Stored dataset items:
= = = = =

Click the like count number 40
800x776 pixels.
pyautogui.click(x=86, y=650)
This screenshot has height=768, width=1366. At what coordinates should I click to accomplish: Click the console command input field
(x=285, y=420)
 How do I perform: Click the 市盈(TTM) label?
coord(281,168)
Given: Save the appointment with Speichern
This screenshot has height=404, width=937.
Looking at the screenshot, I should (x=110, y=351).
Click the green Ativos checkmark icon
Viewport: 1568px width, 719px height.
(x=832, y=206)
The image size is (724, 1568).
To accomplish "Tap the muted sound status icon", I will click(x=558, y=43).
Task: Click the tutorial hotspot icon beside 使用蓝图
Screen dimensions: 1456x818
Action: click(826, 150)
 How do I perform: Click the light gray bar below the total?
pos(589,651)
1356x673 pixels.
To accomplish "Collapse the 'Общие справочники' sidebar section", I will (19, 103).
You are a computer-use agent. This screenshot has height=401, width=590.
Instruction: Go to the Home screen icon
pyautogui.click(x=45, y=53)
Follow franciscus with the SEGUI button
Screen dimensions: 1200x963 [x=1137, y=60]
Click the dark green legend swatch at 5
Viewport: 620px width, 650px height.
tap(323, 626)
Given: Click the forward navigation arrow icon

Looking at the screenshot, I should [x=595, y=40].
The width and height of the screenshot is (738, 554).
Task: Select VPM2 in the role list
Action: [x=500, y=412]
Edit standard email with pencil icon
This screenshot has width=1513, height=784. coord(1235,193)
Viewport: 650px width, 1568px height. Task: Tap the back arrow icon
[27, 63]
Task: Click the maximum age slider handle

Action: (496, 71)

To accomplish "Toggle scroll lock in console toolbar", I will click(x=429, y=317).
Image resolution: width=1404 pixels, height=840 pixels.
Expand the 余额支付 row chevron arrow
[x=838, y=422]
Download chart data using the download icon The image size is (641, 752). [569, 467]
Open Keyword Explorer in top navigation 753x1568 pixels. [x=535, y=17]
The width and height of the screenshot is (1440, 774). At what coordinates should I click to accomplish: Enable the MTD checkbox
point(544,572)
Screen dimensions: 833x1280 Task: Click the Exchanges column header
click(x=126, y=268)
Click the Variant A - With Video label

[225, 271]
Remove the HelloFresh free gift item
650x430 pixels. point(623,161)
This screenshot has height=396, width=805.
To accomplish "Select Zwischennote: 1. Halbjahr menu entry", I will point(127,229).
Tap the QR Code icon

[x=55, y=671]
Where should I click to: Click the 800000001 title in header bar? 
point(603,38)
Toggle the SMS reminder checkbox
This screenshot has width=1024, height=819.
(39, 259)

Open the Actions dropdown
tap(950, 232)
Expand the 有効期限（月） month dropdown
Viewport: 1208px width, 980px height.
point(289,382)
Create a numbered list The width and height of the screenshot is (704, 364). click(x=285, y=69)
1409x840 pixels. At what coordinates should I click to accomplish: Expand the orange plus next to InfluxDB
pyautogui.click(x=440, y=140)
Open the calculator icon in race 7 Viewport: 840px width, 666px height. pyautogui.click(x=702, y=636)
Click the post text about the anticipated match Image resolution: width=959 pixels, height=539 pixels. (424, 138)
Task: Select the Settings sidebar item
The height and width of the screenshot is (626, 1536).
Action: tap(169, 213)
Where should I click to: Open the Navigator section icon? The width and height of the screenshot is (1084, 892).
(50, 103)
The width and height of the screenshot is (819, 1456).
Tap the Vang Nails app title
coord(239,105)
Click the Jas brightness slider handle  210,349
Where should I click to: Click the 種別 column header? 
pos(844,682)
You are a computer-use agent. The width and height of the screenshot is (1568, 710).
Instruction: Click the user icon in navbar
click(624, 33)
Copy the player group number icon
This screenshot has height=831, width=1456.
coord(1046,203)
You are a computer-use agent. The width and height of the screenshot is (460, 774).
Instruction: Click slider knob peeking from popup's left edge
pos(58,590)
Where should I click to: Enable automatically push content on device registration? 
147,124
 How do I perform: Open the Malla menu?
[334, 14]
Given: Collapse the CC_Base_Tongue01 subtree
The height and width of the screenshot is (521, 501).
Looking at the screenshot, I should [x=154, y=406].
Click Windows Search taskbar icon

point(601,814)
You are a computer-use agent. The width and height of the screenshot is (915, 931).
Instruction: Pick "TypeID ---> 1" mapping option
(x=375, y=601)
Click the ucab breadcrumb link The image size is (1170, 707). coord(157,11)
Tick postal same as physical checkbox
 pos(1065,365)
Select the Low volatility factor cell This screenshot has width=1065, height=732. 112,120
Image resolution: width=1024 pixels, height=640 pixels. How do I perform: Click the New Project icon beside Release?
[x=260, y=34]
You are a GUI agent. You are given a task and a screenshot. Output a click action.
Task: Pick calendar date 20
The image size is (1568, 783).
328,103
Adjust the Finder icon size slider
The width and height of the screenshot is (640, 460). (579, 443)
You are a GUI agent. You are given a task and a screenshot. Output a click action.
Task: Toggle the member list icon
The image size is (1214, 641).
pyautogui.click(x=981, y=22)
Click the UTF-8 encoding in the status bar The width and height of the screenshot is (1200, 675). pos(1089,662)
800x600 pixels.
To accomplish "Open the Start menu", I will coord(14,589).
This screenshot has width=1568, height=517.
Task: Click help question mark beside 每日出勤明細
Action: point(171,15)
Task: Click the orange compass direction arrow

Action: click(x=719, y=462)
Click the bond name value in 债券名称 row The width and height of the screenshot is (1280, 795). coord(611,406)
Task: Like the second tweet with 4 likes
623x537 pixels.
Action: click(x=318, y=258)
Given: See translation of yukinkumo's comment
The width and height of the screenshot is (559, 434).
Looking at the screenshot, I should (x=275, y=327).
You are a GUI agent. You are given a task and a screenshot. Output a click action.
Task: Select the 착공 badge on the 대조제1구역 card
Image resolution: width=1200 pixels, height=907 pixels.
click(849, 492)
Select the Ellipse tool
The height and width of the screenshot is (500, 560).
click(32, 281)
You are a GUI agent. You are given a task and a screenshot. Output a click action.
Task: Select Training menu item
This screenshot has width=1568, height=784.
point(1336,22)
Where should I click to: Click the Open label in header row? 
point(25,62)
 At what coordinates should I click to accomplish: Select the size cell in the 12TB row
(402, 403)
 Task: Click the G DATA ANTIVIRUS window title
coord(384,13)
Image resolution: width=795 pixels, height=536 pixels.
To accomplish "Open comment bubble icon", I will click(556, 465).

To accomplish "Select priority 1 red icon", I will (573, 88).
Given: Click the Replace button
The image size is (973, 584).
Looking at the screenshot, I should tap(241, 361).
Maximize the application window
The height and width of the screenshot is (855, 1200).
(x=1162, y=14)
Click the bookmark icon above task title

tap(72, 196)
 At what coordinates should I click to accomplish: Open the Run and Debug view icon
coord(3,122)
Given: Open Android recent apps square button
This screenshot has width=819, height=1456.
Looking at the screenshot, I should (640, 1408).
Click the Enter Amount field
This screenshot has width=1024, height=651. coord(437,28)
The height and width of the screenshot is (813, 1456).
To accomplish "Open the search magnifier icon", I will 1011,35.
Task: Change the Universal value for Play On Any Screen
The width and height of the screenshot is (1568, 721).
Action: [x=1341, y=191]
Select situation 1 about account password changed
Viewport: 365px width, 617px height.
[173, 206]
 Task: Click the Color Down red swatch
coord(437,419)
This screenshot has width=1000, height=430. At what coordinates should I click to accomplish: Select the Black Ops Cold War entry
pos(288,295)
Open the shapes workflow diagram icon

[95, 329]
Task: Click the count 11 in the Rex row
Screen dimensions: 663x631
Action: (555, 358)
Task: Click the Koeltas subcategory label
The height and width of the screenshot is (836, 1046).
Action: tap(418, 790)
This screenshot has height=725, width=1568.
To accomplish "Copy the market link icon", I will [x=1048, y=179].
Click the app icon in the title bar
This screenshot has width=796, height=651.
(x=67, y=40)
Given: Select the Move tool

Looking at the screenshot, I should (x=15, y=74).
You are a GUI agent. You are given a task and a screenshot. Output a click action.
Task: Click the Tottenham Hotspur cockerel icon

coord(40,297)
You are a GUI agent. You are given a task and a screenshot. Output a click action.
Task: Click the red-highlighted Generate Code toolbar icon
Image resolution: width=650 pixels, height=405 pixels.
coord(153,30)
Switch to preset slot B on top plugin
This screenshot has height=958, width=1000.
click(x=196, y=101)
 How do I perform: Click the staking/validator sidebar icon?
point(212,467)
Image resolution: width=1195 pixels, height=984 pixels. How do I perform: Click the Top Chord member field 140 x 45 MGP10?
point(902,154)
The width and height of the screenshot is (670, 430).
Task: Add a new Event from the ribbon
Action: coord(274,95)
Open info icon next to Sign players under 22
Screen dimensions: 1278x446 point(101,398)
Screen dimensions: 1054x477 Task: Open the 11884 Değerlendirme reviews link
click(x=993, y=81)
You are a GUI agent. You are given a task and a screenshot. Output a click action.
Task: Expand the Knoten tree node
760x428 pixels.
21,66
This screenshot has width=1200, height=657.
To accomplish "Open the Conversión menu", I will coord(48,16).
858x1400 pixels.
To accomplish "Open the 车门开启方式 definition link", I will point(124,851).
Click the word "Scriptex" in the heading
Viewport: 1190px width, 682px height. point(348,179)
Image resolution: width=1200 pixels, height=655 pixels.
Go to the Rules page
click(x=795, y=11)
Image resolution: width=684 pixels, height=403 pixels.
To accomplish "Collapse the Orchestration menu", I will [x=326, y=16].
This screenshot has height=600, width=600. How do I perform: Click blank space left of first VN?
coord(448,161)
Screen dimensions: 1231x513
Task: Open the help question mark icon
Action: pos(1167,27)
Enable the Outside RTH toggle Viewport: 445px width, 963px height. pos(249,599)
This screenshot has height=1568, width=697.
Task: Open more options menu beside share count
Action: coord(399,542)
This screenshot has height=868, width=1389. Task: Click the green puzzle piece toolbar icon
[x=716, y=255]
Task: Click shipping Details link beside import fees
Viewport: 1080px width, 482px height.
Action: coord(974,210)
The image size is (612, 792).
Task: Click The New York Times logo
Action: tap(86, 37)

= = = = =

For the word "value", say how many lines of the data include it, with nothing else in the reply.

Answer below: 2